### TEXT BLOCK
BY ASKING the bishops to take back the vehicles they were returning, the Philippine Charity Sweepstakes Office (PCSO) admitted that there was nothing wrong when the prelates got them in 2009. “We really want the bishops to keep the vehicles but if they really insist (on returning them), then the PCSO has no choice but to accept them,” Jose Ferdinand Rojas II, PCSO general manager, said. No less than the Senate leadership asked the bishops to reconsider their decision to return the vehicles, admitting that they had indeed been used for charity and social work and did not violate the Constitution as earlier alleged by the PCSO and the Commission on Audit.

But to no avail. The seven bishops, heads of dioceses in Mindanao and the Cordilleras, insisted on returning the vehicles. “As shepherds struggling to love you like Jesus the Good Shepherd, we are sorry for the pain and sadness that these events have brought upon you,” Cotabato Archbishop Orlando Quevedo, reading the pastoral letter earlier issued by the Catholic Bishops’ Conference of the Philippines (CBCP) on the issue, said.

The bishops have reason to be mortified. What was a perfectly innocent acceptance of assistance from government to purchase mainly second-hand vehicles for their use in humanitarian work in their dioceses—that covered very remote regions where there was hardly any government presence—would be used in a demolition job against the CBCP and the Roman Catholic Church.

### MATERIAL PROVIDED

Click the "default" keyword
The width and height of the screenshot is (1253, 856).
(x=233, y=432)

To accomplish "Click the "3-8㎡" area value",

### WHAT IS ASKED
- a) List every organization or institution named in the piece on the bishops' vehicles.
- b) From the piece on the bishops' vehicles, extract everything from "The bishops have" down to "Roman Catholic Church.".

### TASK SOLUTIONS
- a)
- Philippine Charity Sweepstakes Office (PCSO)
- Senate
- Commission on Audit
- Catholic Bishops' Conference of the Philippines (CBCP)
- Roman Catholic Church

- b)
The bishops have reason to be mortified. What was a perfectly innocent acceptance of assistance from government to purchase mainly second-hand vehicles for their use in humanitarian work in their dioceses—that covered very remote regions where there was hardly any government presence—would be used in a demolition job against the CBCP and the Roman Catholic Church.